Leviticus has been a pretty dry run in the Hertz Pentateuch. You can tell Hertz is just not into sacrifice and ritual by the more or less cursory exposition of what he takes to be the plain meaning (peshat) and historical contexts of the text. Ala the great Hermann Cohen, one would have expected more from Hertz on Yom Kippur in chapter 16, but no, not even here. And then, after the exposition of the laws of kashrut, Hertz hits his groove on family purity. You can tell that he’s very excited. The excitement is shown by the big bold banner-like heading PROHIBITION OF UNLAWFUL MARRIAGES, UNCHASTITY AND MOLECH WORSHIP, by the lengthy introductions to the chapter and to section headings inside the chapter, and by the enthusiastic moral dudgeon. In addition to incest, the discussion includes the now-among-liberal-Jews infamous verse abominating homosexuality, as well as the laws of so-called family purity (niddah) prohibiting sexual intercourse at and after a woman’s menses.
As if we didn’t already know, what the Hertz commentary tells us is how important the domestic sphere is for this early 20th model of modern liberal-traditional Judaism. Marriage, we are told in the long and involved opening introduction to chapter 18, is the “cornerstone of all human society.” The keywords are “graphic brevity,” “ethical” and “delicately.” All of this to uphold the “primacy” of Israel in “moral culture among the peoples.” Marriage, according to Hertz, is a “primary religious duty,” and the Jewish husband and “the glory of Jewish womanhood” represent that moral ideal, which is the “fruit” of the laws and warnings in this and the following chapters (introduction to chp18). These laws convey to Hertz nothing less than “the Holiness of Home,” backed up by the power of God and the promise of new life (comments to 18:2, 6). They are also rooted in nature (“instinctive abhorrence” and “natural decorum”), which we see in the discussion of forbidden (incestuous) marriages (introduction to 18:6-18). The laws of niddah prescribe “continence,” “reserve,” self-control,” and “moral freedom” even in marriage, again underscoring for Hertz the “sacred nature of wedlock” (comment to 18:19). Jewish men learn respect for womanhood and Jewish women secure protection. In addition to their religious value of holiness, these laws maintain “racial sanity and well-being.” Hertz reports that in his day, the “overwhelming majority” of Jewish women still follow this practice, to their own physical health and to “the biologic good of the Jewish people. Hertz goes on to inform the reader that this opinion is backed up by modern medical science. For any interested readers, he recommends Dayan Larzarus, The Ways of Her Household and David Miller, The Secret of the Jew; his Life –his Family. Interestingly enough, homosexuality is dispatched with in a comment of some five lines, although he may have conflated the idea of it with bestiality in the next verse where he talks about how widespread today the practice is (18:22, 23). Here one can reasonably assume that the widespread practice is homosexuality, not bestiality. One can only speculate about the short shrift given to gay sex, and it’s very clear that he’s talking about sex as a matter of “sexual ethics.” What did the good rabbi know about such things in 1930s? Or maybe the very topic represented too much of an “abyss” and “depravity” to give much more than a brief mention.

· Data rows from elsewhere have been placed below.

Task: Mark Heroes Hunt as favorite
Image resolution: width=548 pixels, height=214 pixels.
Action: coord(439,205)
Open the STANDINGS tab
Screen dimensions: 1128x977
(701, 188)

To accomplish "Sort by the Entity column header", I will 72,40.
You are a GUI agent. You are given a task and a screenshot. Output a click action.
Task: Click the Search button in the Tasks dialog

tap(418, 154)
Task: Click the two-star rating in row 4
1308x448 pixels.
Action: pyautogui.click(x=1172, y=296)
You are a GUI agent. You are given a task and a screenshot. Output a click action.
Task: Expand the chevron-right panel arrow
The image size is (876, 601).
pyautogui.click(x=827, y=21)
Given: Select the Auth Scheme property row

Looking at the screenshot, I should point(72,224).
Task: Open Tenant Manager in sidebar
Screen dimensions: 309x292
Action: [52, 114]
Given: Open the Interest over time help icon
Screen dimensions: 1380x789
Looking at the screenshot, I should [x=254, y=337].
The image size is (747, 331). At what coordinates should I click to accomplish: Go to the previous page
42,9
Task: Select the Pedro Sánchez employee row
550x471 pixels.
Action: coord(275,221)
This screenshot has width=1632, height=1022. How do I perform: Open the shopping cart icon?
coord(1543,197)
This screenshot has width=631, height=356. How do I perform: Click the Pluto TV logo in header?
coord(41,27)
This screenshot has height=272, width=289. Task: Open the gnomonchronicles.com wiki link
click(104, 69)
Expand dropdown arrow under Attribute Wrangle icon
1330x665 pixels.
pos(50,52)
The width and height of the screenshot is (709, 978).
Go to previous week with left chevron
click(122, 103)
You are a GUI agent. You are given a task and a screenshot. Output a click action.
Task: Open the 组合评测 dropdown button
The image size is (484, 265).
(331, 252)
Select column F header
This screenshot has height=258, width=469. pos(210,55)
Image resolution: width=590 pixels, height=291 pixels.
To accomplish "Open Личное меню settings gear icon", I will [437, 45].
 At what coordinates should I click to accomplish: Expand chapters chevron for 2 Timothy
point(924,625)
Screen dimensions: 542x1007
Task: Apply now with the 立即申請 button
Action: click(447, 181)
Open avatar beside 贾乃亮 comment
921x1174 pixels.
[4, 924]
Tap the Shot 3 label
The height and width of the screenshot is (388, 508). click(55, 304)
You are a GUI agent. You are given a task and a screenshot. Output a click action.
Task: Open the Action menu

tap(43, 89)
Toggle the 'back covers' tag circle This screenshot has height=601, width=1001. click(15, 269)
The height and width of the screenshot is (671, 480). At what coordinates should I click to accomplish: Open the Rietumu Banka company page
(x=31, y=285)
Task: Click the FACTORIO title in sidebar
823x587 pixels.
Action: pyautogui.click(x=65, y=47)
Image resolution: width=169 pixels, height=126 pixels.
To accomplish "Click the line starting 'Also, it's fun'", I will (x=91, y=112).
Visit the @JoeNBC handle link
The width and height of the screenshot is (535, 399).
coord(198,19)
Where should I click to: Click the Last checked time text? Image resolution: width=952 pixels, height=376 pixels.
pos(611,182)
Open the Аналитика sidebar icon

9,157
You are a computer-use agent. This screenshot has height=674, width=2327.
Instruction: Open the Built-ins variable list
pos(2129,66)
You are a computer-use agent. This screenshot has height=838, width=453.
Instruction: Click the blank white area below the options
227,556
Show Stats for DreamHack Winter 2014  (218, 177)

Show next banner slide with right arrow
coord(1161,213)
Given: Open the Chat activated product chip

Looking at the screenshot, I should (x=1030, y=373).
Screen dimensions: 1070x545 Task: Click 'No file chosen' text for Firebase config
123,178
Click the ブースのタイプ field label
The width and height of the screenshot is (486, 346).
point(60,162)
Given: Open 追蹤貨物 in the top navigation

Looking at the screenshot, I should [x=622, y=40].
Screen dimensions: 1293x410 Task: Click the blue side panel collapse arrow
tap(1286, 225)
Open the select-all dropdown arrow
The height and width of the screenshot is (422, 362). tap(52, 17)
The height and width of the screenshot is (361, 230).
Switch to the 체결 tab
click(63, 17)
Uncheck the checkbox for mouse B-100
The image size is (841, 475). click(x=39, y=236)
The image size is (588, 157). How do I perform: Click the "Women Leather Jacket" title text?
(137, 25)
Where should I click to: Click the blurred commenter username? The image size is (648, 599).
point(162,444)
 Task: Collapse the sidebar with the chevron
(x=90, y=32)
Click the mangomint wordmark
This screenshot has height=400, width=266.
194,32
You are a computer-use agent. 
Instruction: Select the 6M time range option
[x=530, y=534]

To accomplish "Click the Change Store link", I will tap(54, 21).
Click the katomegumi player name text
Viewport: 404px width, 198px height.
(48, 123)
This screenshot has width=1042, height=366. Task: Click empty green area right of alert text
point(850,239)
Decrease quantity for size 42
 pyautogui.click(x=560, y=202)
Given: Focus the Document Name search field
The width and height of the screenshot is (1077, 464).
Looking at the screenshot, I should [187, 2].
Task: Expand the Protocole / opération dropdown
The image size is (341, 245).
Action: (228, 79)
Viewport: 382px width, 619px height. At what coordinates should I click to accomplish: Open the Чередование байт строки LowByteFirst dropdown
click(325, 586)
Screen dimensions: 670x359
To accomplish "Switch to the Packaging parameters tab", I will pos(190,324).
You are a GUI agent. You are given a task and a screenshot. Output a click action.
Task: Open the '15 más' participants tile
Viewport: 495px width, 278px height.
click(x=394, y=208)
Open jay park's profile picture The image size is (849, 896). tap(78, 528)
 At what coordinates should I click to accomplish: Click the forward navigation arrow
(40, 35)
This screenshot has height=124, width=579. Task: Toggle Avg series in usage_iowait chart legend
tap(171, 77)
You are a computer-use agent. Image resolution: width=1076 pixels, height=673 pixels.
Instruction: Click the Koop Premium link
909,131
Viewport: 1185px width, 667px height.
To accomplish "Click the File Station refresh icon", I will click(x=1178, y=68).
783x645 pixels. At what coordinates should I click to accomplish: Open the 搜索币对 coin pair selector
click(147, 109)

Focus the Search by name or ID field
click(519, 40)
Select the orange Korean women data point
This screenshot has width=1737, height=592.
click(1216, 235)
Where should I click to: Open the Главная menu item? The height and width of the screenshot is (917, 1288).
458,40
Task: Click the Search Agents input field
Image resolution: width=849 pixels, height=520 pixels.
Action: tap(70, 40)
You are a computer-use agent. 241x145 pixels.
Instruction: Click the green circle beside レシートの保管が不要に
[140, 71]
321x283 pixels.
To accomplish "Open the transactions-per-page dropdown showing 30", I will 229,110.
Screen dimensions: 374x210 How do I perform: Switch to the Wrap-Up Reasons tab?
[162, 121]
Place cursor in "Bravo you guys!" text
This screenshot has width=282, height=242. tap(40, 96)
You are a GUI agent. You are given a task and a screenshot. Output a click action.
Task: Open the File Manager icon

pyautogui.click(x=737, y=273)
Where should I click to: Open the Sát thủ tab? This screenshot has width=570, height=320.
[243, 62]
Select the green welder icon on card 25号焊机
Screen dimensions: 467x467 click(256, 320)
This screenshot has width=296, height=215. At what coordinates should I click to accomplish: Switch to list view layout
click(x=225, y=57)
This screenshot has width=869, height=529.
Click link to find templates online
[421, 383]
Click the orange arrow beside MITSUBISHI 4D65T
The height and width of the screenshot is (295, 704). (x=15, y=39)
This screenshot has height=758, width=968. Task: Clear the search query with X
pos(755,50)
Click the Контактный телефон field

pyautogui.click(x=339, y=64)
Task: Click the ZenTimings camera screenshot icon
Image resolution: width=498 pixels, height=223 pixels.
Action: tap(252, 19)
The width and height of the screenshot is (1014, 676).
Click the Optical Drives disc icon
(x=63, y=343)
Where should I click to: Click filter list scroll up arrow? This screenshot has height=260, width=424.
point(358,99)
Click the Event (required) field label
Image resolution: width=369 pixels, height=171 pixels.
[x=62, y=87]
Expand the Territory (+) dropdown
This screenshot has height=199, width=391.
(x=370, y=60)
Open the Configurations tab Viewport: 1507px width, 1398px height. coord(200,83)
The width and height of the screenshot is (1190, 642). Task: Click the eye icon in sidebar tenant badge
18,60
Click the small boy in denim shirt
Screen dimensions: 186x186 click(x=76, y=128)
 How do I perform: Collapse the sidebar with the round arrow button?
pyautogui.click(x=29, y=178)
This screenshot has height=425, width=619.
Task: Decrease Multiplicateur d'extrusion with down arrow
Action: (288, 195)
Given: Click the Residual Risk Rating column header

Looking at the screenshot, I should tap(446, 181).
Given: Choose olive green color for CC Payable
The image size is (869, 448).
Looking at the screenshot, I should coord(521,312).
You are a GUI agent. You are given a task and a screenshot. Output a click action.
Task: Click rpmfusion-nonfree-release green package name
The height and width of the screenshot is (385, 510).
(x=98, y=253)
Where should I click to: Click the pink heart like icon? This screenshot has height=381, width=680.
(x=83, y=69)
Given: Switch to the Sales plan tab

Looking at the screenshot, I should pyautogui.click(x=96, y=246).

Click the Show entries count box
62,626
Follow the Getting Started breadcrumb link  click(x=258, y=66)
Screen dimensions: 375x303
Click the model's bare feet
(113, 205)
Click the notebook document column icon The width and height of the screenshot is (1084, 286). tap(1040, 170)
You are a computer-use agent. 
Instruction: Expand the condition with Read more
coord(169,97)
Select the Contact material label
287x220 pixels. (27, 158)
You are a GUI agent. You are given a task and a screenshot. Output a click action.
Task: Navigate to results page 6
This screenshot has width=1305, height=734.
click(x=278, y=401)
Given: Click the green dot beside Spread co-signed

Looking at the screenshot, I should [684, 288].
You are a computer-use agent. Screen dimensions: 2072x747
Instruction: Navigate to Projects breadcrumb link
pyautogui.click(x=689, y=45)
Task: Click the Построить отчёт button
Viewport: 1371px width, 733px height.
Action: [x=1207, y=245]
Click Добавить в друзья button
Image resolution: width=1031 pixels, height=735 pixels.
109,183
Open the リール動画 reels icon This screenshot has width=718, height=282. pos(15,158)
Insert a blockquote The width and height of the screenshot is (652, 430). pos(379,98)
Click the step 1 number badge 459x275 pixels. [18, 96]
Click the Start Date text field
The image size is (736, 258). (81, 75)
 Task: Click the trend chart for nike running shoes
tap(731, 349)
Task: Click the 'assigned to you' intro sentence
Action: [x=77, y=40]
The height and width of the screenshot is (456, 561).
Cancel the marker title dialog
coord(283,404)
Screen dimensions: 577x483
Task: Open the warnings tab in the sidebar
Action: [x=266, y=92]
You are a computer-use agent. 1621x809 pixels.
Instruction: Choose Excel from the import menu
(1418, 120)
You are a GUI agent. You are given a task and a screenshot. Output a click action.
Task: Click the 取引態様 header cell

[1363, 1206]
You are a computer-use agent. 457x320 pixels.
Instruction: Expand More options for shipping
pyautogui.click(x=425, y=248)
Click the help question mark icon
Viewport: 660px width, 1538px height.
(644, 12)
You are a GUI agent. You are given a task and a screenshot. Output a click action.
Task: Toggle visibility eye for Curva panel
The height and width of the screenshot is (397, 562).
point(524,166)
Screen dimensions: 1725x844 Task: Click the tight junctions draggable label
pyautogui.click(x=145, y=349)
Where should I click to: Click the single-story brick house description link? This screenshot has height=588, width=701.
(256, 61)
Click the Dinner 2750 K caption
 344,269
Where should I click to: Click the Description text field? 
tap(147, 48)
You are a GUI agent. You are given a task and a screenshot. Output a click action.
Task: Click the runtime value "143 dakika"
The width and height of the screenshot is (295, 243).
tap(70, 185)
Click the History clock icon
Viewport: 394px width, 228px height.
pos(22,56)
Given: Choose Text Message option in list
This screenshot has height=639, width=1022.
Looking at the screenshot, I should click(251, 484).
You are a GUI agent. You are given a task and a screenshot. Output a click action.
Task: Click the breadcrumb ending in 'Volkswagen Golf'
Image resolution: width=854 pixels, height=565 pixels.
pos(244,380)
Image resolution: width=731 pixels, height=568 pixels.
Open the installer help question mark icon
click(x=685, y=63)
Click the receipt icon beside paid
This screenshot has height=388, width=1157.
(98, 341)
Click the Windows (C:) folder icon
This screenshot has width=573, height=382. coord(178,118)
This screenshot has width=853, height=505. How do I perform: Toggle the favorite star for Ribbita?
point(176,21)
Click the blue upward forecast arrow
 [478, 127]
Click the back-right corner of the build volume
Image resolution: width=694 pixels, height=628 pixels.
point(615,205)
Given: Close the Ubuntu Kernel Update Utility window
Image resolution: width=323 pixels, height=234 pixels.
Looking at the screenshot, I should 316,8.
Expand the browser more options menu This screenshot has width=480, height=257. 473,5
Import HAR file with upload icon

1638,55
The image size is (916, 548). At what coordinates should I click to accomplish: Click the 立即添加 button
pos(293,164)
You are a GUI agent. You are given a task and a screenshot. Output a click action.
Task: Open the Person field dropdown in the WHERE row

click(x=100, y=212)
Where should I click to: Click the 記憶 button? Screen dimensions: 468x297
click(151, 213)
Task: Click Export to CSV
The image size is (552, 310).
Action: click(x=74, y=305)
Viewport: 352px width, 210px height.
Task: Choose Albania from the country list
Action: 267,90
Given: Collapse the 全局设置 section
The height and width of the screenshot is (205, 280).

This might remind a critical reader of Foucault’s exposition of sex. The attempt in discourse to suppress sexual things and to hide them from view under the cover of morality and religion lends itself to a lush proliferation of discourse about sex, to more sex, not less. Hertz seems to fit the bill. There is the interest in both the sexual life of married couples and also “the world of [pagan] perversion.” To be sure, none of the Hertz is in any way anything but typical of the European bourgeois milieu. What I think I would add here relates to the aesthetic character of this antiquarian sexual ethics, in particular the combination of figures. It’s worth noting how set in stone in the Domestic Judaism of the Hertz Pentateuch are the delicate filigree of God, Home, Nature, Sex, Race, Marriage, Family, Holiness. While Hertz insists that this subject matter is “foundational” to religion and nature, it might be better to regard these culturally and historical mores as more “ornamental” in time and place.
Not simply ornamental, the Hertz Pentateuch was also structural, at least once upon a time and not very long ago. We’re noting here the institutional location in the modern American liberal synagogue of the Hertz Pentateuch and the Domestic Judaism and sexual ethic it helped institute. Since worn out and replaced, for the better part of the 20th century it was the congregational Bible sitting there in the pews for the Torah service on Sabbaths and holidays. From that position, it and its ethos once enjoyed a position of cultural dominance in the Jewish community. While it’s definitely the case that ethical expression is relative to time and place, there is a larger question that one might want to put into play. Is Ethical Judaism itself some thing, which like any thing, has a definite shelf-life. Where once it was meant to speak to the lived life of the community, today it operates more like an intellectual curio or historical relic for anyone who still deigns to pick it up.